Kurz nach Guggisheims und Dorothées Abreise erscheint Szépegyi mit Lilly im verlassenen Haus, und Alfred, der dies von Toddi erfährt, wird nun klar, dass sie ein Verhältnis miteinander haben, was er als Ausgleich zu seinem durch den unwürdigen Tod des Vaters geringer empfundenen Familienstatus ansieht. Außerdem sind durch die Wohnungs- und Familienauflösungen beider „Kosmos […] zerschlagen“:[38] „Es [gibt] keinen Abstand mehr zwischen ihnen […] und von dieser Vorstellung [geht] ein strömendes ruhiges Glück aus.“[39] In einem auf die Kanufahrt seines Vaters[40] zurückgreifenden Traumbild sieht er sich einem, ihn selbst in seiner damaligen vom Vater ausgesetzten Situation symbolisierendes, im Main treibenden toten Kind gegenüber, das von einer Flutwelle weggetragen wird „in die Nacht des Wassers.“[41] Früh am nächsten Morgen ruft ihn Lilly an, hinter ihrem Abschied verbirgt sich, wie Alfred spürt, ein Hilferuf. Er eilt sofort „mit festem Schritt“,[42] wie dies vom Kronberger Ritter zu erwarten wäre, zu ihr, um sie vor dem laut schimpfenden Szépregyi zu beschützen, und erlebt gleichzeitig im Treppenhaus den Ablösungskampf Kurt Scharnhorsts von seiner Mutter.

Literarische Einordnung[Bearbeiten | Quelltext bearbeiten]

Westend ist ein Drei-Generationen-Roman vom Typus „Buddenbrooks“ mit seiner Konzentration auf das Stammhaus und dem Thema Verfall einer Familie,[43] allerdings kontrastiert Mosebach zwei Familien in aufsteigenden und absteigenden Karrierelinien.
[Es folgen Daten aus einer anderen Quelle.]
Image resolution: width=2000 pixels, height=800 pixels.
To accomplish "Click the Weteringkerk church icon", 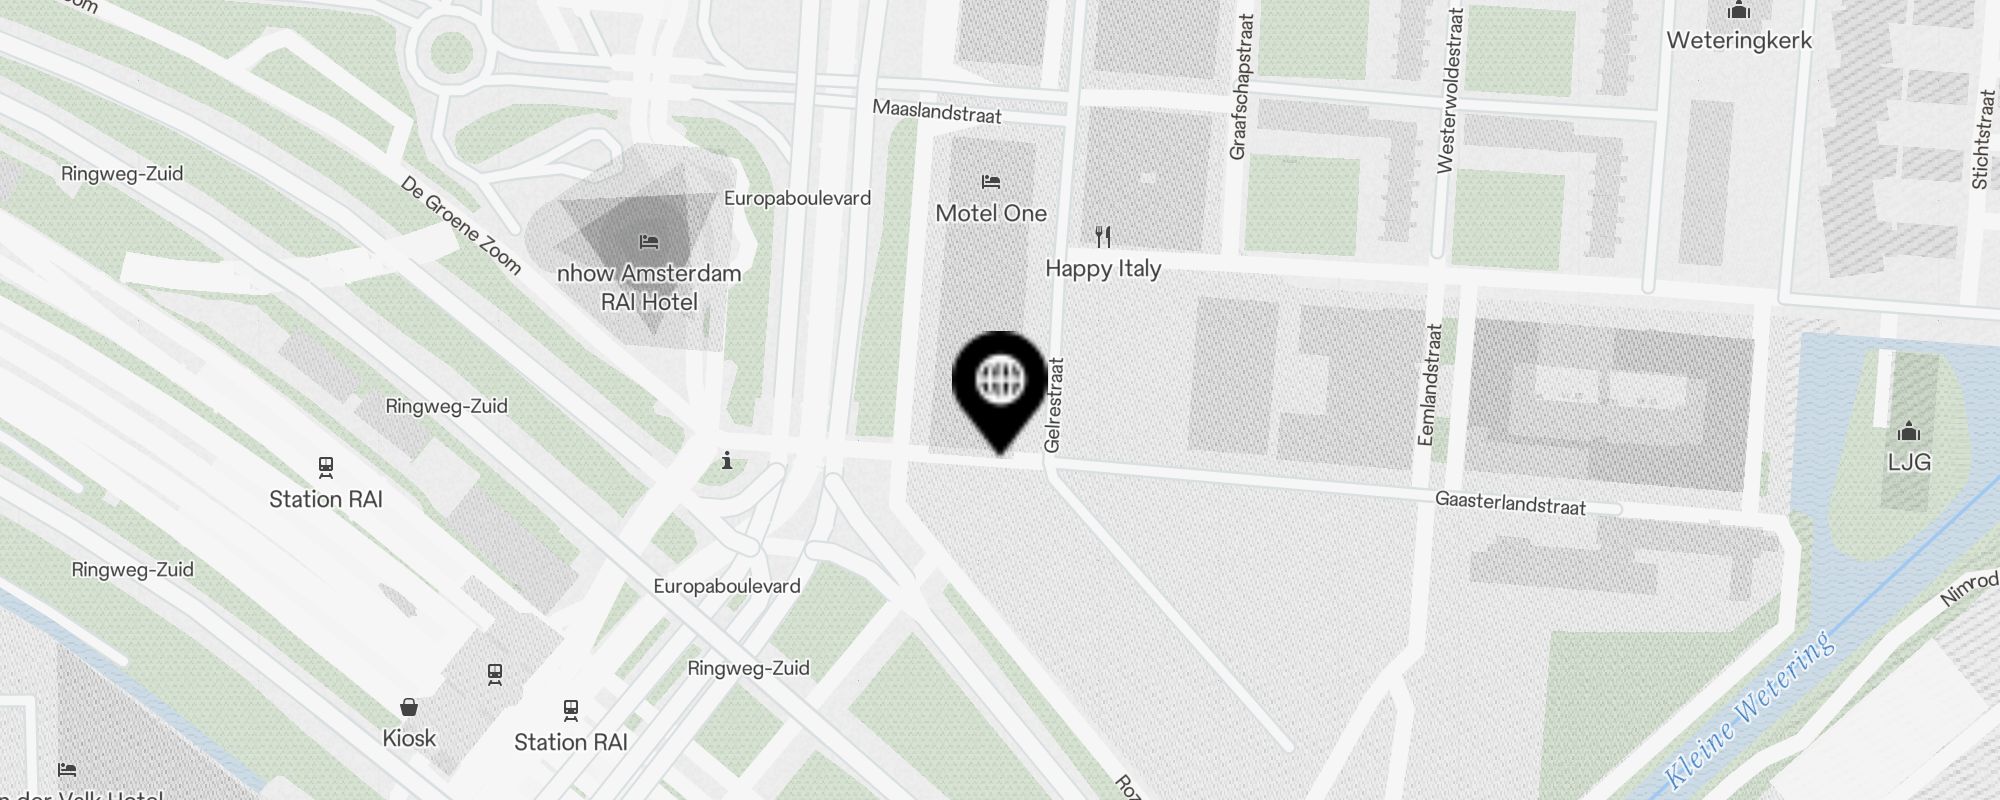I will click(x=1739, y=10).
Nach Das Bett und vor Eine lange Nacht, Das Blutbuchenfest sowie Der Mond und das Mädchen stellt Westend die zweite Etappe der Frankfurt-Pentalogie des Schriftstellers dar.

Struktur[Bearbeiten | Quelltext bearbeiten]

Auf dem französischen Bild aus dem 15. Jh. setzt Moses Mutter Jochebed ihr Kind aus, um es vor dem Tod zu bewahren, Ihr Plan, es von der Strömung zur im Nil badenden Tochter des Pharao treibenzulassen, gelingt und Mose wächst am Hof des Herrschers auf. Alfred stößt dagegen vor seiner letzten Kanufahrt im Main auf ein Paket mit einem toten neugeborenen Kind, „ein kleiner Moses, dessen Körbchen gesunken war.“[44] Dieses Motiv der Aussetzung wird am Ende des Romans in einem Traum seines Sohnes Alfred wieder aufgegriffen.[41]

Die Handlung des Frankfurt-Epos kann, wie andere auf die Stadt konzentrierte Romane des Autors, etwa Eine lange Nacht, historisch und geographisch, mit Orts- und Straßenangaben des Westends, bestimmt werden: In sieben Teilen untergliedert spielt sie im Allgemeinen chronologisch vom Ende der Nachkriegszeit, der Immobilienspekulation und großdimensionierten, funktionalen urbanen Planung bis in die Zeit des Aufbruchs: der sich ankündigenden Häuserbesetzungen und Studentenunruhen. Die eingearbeiteten Rückblicke erfassen die erste Hälfte des 20. Jhs., die Entstehung dieses bürgerlichen Wohngebietes, und thematisieren im Vergleich die Menschenbilder und Wertvorstellungen.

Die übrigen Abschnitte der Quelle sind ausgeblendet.